Exercises to complete ->
- A) From the root canal therapy text, rewrite the passage starting with "Most root canals" and going on through "inlay/onlay or crown.", replacing "appointment" with "visit".
- B) Answer these questions using the root canal therapy text.
(i) What does the nerve on the outside of the teeth sense?
(ii) In how many appointments are most root canals completed?
(iii) With what can the tooth be permanently sealed at the end of the procedure?

Text provided ->
- Opening Delimiter -

Root Canal Therapy
Most people cringe when they hear these three words. Root canals now a days are not as bad as they used to be - mostly due to the technological advances in the treatment modalities.
What is a root canal? Teeth inherently have two nerves - one on the outside and one on the inside. The nerve on the outside of the teeth is to sense pressure while the internal nerve is for hot and cold. When teeth are fractured, damaged, or filled heavily, the nerve on the inside tends to degenerate and "die". Like any dead tissue in your body, it is important to remove the tissue to avoid infections. Thus, root canals are to remove the dead tissue - or "pulp" (once made up of nerves and blood vessels) - and fill the canal with a soft filling material.
Root canals are not used to treat infections, but are also used to allow the dentist to place posts to retain crowns and bridges. Sometimes, the dentist will suggest root canals ahead of time to avoid problems in the future - especially if the existing teeth has a deep filling of the filling is too large to hold a crown properly.
Most root canals are completed in one appointment, unless there are extenuating circumstances to prevent it. Your dentist would be better to provide you with more information following an assessment of the tooth in question.
During the procedure, a gap is drilled into the tooth’s crown and pulp chamber, diseased pulp is reshaped or removed, and the tooth is permanently sealed with a gold, porcelain, or tooth-colored inlay/onlay or crown.

- Closing Delimiter -

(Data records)
- Opening Delimiter -

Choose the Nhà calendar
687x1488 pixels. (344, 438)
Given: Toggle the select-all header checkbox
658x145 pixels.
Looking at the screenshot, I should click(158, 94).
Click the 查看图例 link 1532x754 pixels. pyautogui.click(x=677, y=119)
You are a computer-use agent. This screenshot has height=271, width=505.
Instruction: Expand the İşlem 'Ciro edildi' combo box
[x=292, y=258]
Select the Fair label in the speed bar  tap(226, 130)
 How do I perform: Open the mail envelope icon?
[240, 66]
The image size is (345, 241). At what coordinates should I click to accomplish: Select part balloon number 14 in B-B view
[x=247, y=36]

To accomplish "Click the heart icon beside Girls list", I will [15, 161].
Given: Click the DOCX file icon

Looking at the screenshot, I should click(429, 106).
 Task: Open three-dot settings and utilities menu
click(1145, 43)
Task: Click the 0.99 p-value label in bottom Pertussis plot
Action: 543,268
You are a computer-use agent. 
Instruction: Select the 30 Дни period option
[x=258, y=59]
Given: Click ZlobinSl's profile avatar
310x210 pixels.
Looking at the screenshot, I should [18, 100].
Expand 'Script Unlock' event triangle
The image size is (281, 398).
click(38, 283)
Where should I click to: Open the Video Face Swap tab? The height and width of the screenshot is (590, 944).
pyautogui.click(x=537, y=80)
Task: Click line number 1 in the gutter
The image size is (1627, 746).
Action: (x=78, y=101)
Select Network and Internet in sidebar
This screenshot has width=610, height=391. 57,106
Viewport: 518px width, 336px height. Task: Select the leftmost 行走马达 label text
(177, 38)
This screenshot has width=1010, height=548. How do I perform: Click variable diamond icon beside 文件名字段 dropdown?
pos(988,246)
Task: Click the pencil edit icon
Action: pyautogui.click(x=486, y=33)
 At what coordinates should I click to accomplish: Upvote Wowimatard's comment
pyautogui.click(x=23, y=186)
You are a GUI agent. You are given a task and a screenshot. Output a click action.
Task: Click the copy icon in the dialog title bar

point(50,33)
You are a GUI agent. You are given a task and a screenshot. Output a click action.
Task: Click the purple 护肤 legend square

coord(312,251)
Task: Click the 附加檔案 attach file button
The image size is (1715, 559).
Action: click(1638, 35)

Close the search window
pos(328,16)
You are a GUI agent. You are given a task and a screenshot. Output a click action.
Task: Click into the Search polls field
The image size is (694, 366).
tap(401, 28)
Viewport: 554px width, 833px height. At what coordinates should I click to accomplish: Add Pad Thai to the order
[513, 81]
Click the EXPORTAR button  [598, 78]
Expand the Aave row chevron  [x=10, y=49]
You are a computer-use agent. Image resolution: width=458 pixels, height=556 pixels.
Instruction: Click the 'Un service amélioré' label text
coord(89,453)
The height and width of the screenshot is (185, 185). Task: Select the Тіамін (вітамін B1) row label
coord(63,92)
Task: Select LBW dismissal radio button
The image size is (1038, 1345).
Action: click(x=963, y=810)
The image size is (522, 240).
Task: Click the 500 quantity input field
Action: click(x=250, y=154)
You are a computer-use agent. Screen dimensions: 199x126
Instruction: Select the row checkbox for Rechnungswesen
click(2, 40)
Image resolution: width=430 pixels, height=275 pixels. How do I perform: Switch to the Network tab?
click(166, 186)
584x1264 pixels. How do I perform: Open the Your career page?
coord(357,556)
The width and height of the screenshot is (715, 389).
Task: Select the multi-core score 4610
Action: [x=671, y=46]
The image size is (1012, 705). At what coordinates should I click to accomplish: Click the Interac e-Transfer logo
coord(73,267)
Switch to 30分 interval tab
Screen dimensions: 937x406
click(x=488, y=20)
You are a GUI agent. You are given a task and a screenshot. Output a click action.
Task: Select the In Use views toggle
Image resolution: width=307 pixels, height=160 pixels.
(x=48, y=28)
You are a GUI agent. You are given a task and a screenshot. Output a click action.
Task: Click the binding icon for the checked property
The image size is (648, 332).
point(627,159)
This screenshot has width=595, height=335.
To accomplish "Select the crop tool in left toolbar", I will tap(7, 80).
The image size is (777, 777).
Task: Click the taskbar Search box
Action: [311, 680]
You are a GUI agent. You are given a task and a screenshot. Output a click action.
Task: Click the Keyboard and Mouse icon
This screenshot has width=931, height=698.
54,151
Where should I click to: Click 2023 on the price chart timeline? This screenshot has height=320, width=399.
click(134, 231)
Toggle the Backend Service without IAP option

- Closing Delimiter -

Exercise responses ->
- A)
Most root canals are completed in one visit, unless there are extenuating circumstances to prevent it. Your dentist would be better to provide you with more information following an assessment of the tooth in question.
During the procedure, a gap is drilled into the tooth’s crown and pulp chamber, diseased pulp is reshaped or removed, and the tooth is permanently sealed with a gold, porcelain, or tooth-colored inlay/onlay or crown.

- B)
(i) Pressure.
(ii) One appointment.
(iii) A gold, porcelain, or tooth-colored inlay/onlay or crown.